An illustration of the proposed Ruland Knolls rental

An illustration of the proposed Ruland Knolls rental housing development in Melville. The project would create 117 units of affordable housing, particularly for veterans. Credit: Newsday Files

The Town of Huntington finally has resolved a housing-discrimination lawsuit whose roots stretch back more than a decade.

Now Huntington must follow through. The town has been down this road before, and come up short.

In a settlement with the NAACP, Huntington agreed to allow construction of 117 units of affordable housing on Ruland Road in Melville. That's a positive development for a town that has earned its reputation for hostility to affordable housing.

But Huntington is not alone in this regard. The need for affordable housing on Long Island is undeniable. So is the region's historic resistance to that need. It's unfortunate the Ruland Road dispute took 12 years to resolve, and it's no coincidence the agreement came the day before the trial on the lawsuit was to begin. But coupled with recent resolutions of other local cases, it imparts a clear lesson: It's better to manage the process than resist it.

The Village of Farmingdale settled an 8-year-old housing discrimination lawsuit rather than continuing to appeal, and Island Park reached a settlement ending a two-decade dispute over its violation of fair housing laws. Garden City, alas, has decided to appeal a federal court ruling that village officials in 2004 discriminated against minorities by enacting new zoning to block affordable housing.

Huntington's 12-year dispute boiled down to this: The town wanted ownership units; the plaintiffs preferred rentals.
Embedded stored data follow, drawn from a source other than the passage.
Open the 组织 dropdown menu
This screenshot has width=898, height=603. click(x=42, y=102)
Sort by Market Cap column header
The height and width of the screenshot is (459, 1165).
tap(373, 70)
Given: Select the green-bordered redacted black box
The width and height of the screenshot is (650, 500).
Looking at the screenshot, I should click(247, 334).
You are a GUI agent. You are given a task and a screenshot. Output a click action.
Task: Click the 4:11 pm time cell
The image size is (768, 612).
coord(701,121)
The solution brokered by Supervisor Frank P. Petrone was to make Ruland Road a limited equity cooperative. The model calls for purchasers who meet income requirements to make a modest initial buy-in for a share in the co-op, then slowly build equity via a small portion of each monthly maintenance payment.
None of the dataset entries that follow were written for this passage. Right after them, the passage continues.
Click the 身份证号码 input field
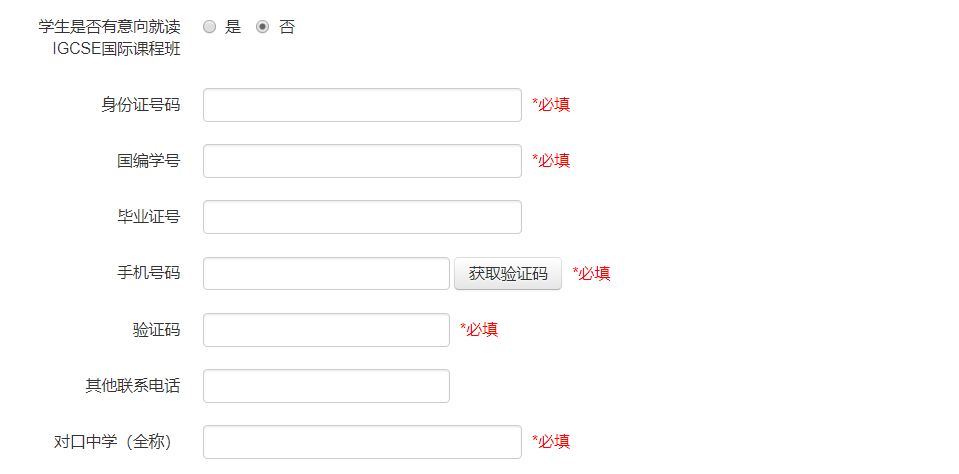click(362, 105)
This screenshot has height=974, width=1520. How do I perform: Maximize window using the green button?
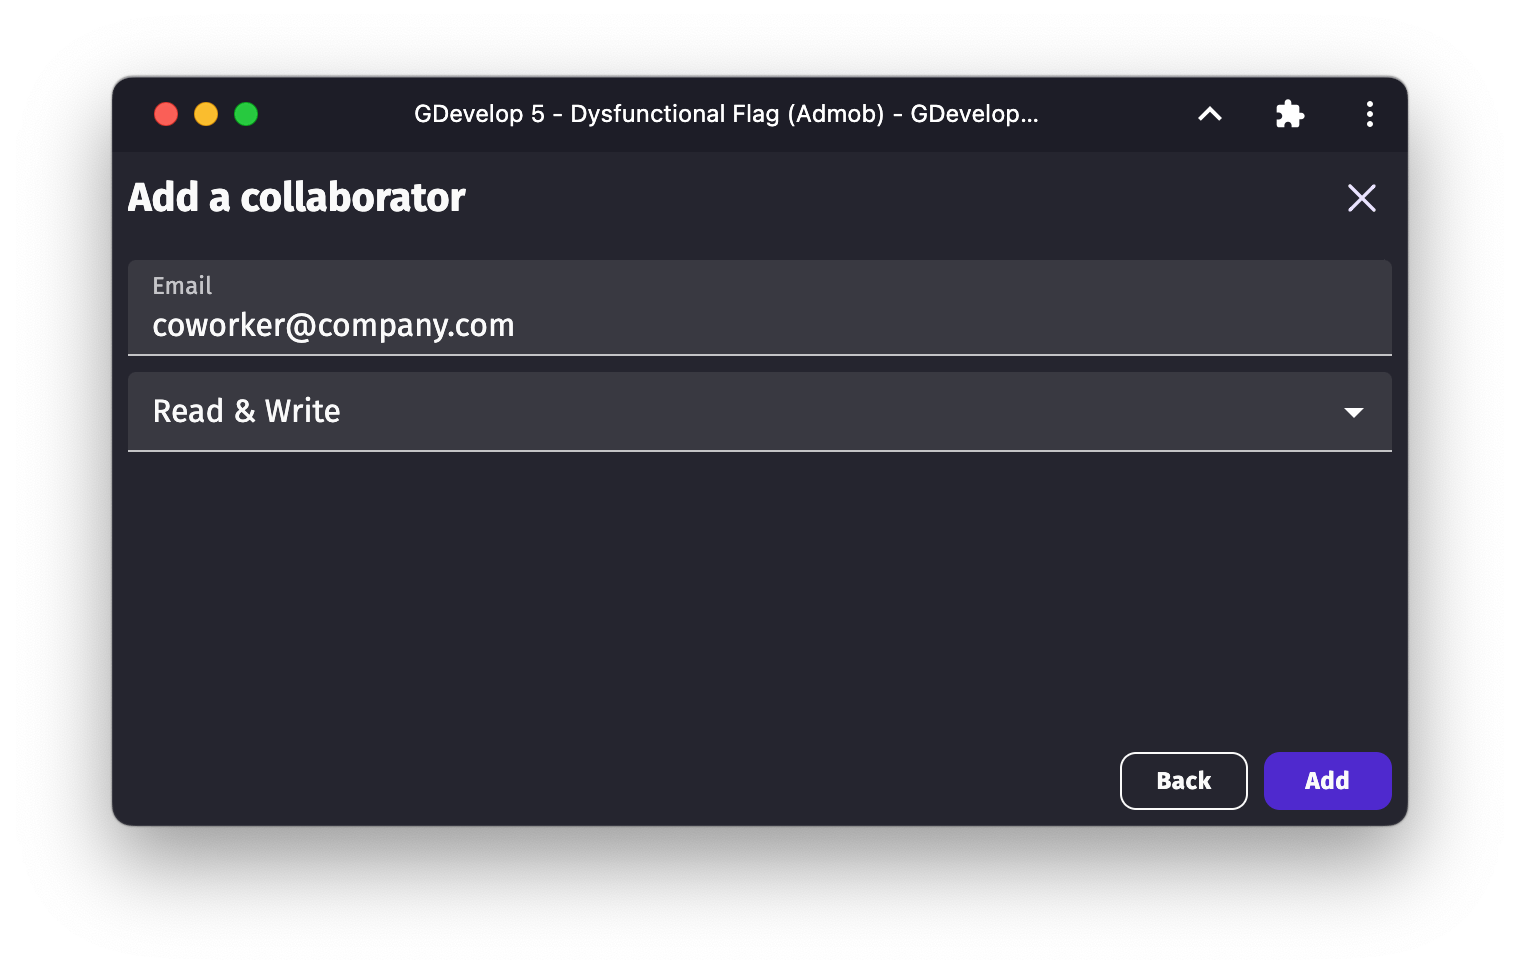pyautogui.click(x=246, y=114)
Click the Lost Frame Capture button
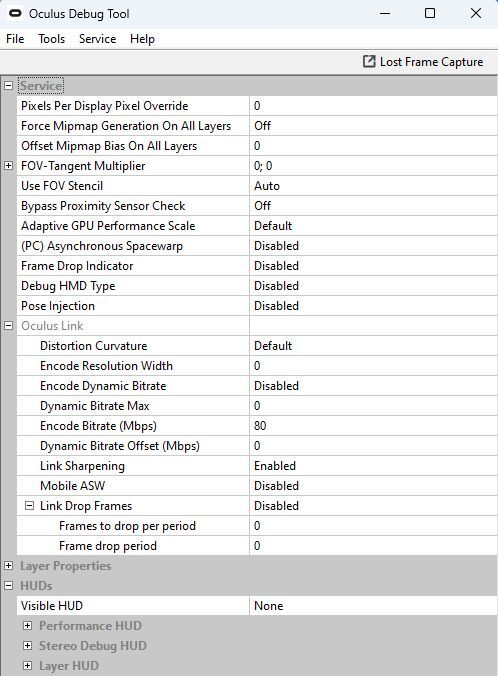 pos(423,62)
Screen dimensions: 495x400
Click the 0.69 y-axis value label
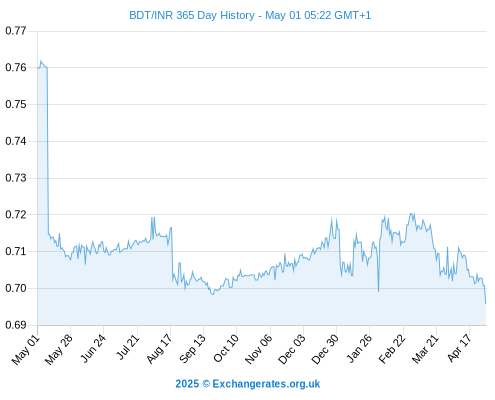tap(16, 325)
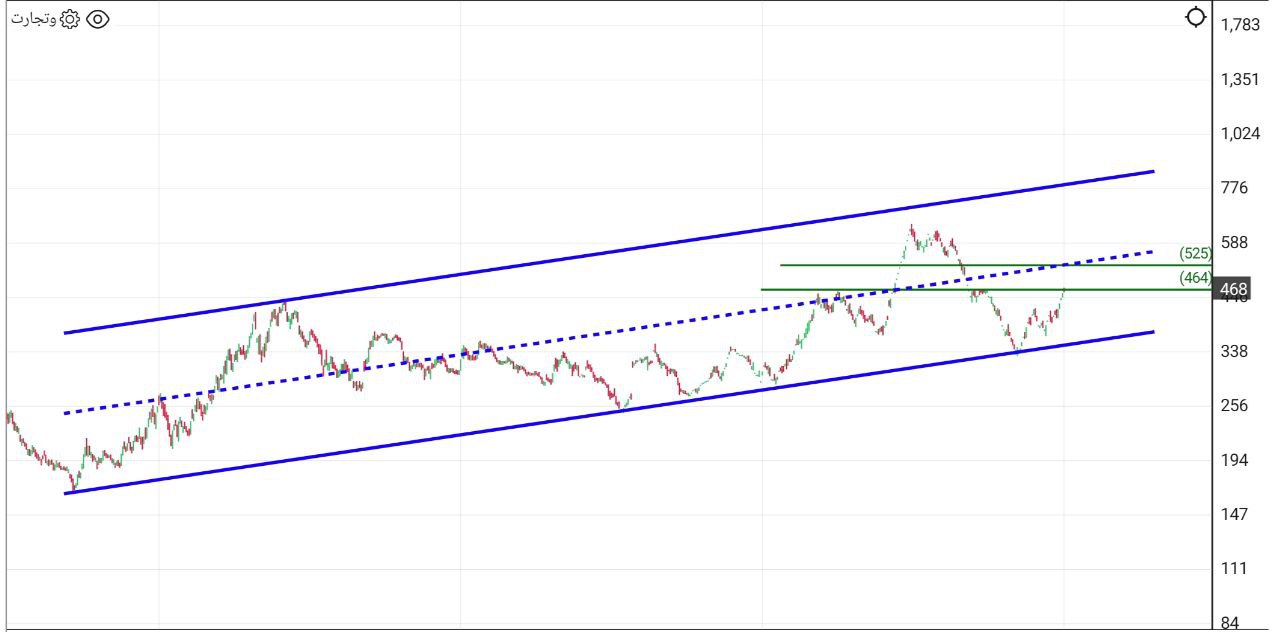Click the 468 current price tag
Viewport: 1280px width, 632px height.
(1233, 290)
Such arrangements have existed in New York City for years, and have many advantages. They give residents a stake in the community and reduce transience, while making some form of ownership affordable to people who otherwise would rent. And the equity owners get back when they leave can serve as a bridge to home ownership. That's how it worked for Petrone, who lived in such a cooperative years ago in the Bronx. Another plus: The settlement guarantees the complex will remain affordable into perpetuity; unfortunately, many such co-ops revert to market rates after a specified period.

Huntington has a checkered history with this type of housing. Matinecock Court -- an affordable housing complex with its own tortured 35-year history since being proposed for East Northport -- seemed headed toward a successful resolution back in 1996. The deal, brokered by then-Rep. Gary Ackerman, called for a 75-25 split between limited equity ownership units and rentals. A civic group objected to the limited equity part, the town pulled its support, and the compromise died.

Petrone, who was supervisor then, says civic groups will not be able to derail the Melville settlement, noting, "It's a different time and a different place right now." Financing and tax credits are not yet finalized but other steps that await -- such as site plan approval by the planning board -- do seem to be formalities.

If Ruland Road is built as envisioned, it could serve as a model for getting affordable housing built in other municipalities. That could lead to a welcome and wonderfully ironic appellation for the town: Huntington, affordable housing pioneer.